2 other products i suggest checking out are Decleor's night balms which are all natural ( Like Ole) and help hydrate and calm irritation. It's expensive a 85$ a jar. Ask for a sample. the sample in and of itself with last well over 2 months. You need SO little.
The last is pricey too, but holy balls do i love it. It's another Ole product (i LOVE ole as you can tell), the peel. I believe you can get a smaller version for cheaper online... Anyway, Its a weekly peel. It will help with dry skin, claims to help with pore size. Helps to reduce as fine lines. Absolutely boosts radiance. The scrub is almond based and smells like delish biscotti. It can be abrasive, but just go easy on it the first time. The lemon peel is a bit stingy but alright. It goes on for 3 mins. The chamomile mash stays on for 20-30 mins and for the first 5 it burns like a mother. But after that its really nice. When i take it off im a bit red (so do it at night), but My Skin was to die for. I actually started yelling " LOOK AT MY FACE!!! LOOK AT IT!!!" to my mom. 

Honestly ladies, before 2006 my skin was so nice. Then i went to Europe and when i came back it was just... not nice anymore. I was red and blotchy. My texture was rougher. I felt like i always had to wear makeup. Now that ive started using some of these products, i dont even want to wear foundation. My skin usually looks better without it. And As for "Help Me" i've been using it for less than a week, and im seeing results. Even one of my co workers commented on the expression lines on my forehead being almost gone, where as they were pretty visible a week ago.


----------



## ashk36 (Mar 17, 2010)

Yeah you guys are scaring me with the "30+ with skin issues." I had gorgeous skin from 0 to 18, and from then til now, 26, it's so fucking...boo. Not just breakouts, but the marks left after the pimple is gone. So if my skin magically looks good again within the next couple years, and then I hit 30 and it goes to shit again, I'm liable to just fucking wear a paper bag on my head for the rest of my life.

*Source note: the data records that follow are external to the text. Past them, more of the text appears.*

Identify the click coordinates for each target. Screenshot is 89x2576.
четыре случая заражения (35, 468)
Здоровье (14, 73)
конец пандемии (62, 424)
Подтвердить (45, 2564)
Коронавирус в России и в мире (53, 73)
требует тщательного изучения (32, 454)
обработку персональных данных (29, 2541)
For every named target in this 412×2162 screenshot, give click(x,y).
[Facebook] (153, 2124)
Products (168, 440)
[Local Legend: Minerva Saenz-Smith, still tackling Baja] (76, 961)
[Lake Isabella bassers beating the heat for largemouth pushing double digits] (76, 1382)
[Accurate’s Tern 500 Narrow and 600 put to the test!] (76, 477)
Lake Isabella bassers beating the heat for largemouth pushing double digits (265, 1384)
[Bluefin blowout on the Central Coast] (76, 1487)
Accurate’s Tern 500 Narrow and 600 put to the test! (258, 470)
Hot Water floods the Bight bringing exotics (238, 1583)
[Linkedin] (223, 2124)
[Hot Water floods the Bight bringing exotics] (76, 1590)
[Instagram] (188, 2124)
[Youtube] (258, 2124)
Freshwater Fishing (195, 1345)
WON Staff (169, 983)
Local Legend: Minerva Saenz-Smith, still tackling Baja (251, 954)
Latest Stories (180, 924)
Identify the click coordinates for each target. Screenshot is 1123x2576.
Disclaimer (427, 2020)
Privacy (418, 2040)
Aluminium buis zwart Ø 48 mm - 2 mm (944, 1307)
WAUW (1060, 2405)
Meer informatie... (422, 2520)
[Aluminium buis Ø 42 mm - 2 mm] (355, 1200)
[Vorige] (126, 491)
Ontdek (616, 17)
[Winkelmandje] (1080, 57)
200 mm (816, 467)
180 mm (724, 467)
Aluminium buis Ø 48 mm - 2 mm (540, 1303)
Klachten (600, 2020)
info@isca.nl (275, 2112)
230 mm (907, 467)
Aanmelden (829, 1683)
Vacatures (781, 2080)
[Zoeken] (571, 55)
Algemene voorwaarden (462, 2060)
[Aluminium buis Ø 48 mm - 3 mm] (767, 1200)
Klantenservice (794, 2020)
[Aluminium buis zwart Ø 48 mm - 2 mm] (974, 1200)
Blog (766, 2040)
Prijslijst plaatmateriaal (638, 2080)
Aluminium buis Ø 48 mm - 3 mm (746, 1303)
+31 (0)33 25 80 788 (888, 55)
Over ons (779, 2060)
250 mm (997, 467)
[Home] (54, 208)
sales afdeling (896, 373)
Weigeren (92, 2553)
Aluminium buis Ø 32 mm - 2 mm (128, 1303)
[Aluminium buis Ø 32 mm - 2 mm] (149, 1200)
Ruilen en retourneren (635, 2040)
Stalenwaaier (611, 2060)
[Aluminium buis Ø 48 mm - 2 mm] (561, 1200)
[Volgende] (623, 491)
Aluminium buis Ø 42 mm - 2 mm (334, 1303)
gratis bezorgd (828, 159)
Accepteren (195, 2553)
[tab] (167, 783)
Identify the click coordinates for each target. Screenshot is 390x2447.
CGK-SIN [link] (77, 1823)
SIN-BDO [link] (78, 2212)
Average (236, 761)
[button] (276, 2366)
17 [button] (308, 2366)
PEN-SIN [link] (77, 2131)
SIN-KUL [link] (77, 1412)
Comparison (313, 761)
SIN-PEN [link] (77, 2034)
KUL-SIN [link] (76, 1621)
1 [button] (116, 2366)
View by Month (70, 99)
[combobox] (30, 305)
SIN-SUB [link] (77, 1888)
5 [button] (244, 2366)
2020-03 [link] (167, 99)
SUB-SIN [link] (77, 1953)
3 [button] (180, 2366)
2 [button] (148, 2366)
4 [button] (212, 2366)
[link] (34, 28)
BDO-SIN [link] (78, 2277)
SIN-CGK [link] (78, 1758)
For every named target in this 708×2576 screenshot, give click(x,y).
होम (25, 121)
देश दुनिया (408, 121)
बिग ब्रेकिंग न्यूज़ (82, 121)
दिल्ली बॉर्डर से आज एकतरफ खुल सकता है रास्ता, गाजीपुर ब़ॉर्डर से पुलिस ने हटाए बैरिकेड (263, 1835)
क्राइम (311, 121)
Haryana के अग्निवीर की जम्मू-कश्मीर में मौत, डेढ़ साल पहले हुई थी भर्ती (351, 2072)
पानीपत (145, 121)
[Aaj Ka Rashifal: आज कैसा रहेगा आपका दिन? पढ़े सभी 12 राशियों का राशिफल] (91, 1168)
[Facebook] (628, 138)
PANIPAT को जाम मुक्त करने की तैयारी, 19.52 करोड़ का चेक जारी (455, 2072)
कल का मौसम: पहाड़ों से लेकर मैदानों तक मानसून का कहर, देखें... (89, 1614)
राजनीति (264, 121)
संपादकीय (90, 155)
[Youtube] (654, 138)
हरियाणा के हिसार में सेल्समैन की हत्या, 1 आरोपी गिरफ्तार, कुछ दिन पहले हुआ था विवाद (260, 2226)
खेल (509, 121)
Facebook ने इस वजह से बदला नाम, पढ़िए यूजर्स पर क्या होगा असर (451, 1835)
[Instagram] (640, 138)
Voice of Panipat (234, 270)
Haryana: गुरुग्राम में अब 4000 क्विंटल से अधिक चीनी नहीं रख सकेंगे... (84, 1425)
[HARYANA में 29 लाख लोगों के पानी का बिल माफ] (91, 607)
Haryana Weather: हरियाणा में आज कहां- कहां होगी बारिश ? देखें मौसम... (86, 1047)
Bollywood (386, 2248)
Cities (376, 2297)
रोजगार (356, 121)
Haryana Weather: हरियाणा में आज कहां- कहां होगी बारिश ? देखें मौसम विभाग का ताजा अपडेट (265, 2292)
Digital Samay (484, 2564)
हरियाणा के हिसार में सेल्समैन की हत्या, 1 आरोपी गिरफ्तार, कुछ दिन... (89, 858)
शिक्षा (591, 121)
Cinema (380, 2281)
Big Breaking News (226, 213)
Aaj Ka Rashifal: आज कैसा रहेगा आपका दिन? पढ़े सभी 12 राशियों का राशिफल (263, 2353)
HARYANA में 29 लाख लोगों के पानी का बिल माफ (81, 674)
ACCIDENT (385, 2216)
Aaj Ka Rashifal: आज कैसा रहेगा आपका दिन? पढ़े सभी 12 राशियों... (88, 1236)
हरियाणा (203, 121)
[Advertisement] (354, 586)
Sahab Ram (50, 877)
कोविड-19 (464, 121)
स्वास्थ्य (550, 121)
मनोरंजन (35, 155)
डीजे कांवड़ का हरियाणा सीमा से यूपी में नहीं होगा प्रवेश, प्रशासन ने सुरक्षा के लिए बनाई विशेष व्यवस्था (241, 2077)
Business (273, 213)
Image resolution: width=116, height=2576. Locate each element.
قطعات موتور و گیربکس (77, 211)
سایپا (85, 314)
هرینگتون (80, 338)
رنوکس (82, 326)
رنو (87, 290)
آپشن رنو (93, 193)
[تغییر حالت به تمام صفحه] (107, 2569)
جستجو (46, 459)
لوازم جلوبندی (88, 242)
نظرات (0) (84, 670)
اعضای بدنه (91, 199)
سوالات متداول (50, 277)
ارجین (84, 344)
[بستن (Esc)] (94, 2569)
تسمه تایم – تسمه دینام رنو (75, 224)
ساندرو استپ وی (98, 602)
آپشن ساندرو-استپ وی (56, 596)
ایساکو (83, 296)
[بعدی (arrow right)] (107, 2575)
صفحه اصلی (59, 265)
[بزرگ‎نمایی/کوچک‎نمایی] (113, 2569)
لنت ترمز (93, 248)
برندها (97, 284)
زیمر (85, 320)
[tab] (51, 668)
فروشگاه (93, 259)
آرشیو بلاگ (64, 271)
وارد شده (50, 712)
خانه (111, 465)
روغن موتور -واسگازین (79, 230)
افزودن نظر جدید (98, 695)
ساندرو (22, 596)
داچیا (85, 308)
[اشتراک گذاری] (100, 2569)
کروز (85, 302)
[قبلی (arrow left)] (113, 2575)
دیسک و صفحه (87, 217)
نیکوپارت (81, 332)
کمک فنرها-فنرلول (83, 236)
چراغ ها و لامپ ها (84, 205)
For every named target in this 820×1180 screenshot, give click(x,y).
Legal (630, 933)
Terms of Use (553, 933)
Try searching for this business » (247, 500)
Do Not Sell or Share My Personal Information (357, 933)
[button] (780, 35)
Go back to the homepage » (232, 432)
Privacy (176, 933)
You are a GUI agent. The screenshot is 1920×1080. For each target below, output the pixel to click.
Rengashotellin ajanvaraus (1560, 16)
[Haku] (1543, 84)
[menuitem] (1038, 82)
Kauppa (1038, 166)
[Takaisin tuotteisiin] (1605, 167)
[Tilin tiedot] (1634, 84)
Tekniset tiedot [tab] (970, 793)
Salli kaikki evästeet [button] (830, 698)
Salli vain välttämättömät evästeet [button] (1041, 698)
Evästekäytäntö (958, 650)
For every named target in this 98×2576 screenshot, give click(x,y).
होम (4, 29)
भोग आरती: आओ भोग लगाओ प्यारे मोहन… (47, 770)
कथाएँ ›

Sorry for the potty mouth. My skin pisses me off.


----------



## gujifijian (Mar 17, 2010)

I think i find the skincare routine boring. Maybe because I don't know how to do it properly. But I feel it requires alot of work yet I still do it....

I have an acne prone skin plus I'm also combo/oily. I keep trying out different cleanser because none of them seem to work for me. I use moisture wipes to take my makeup off every nite. Then I use my cleanser and I'd have to use the cleanser again. Apparantly the first time the makeup didn't come off. So I use the cleanser twice. I don't use a toner, as I don't think I need it. I use Loreal Future E Spf 15 moisturizer but I think I should be using something closer to my age group. The Future E is for teens. But by using this moisturizer my foundation doesn't seem to overly done. I mean, other moisturizer makes my foundation look heavy. And then i use powder....What should I be using for acne prone skin? I'm in my 30's and I can't seem to find a good cleanser or a good moisturizer. I hate having to change


----------



## gujifijian (Mar 17, 2010)

I recently bought Neutrogena Deep Clean cleanser as well as toner. So I'll try that out. B4 that I used to buy Clean and Clear cleanser. I've heard good things about Neutrogena products so I'm gonna try it out and see how it goes.


----------



## ashk36 (Mar 17, 2010)

I always use makeup wipes before cleansing, as well. I just use the generic ones from rite-aid. They do the trick. After that, I wash with St. Ives Green Tea cleanser, which smells so good and cleans well without being too drying. Then, to be sure I've gotten ALL my makeup off, I use Dickinson's witch hazel toner, then Olay sensitive skin spf 15 moisturizer. A couple times a week I do a sugar scrub, and I plan on doing my second Jessner's peel sometime this month to help with red marks. My skin isn't too bad really, just the hormonal breakouts and red marks. I don't MIND dealing with my skin, I just hate doing it before bed because it wakes me up when all I want to do is pass out.


----------



## funkychik02 (Mar 19, 2010)

Quote:

   Originally Posted by *Mabelle* 

 
_is it because you find skincare boring? or you dont know where to start?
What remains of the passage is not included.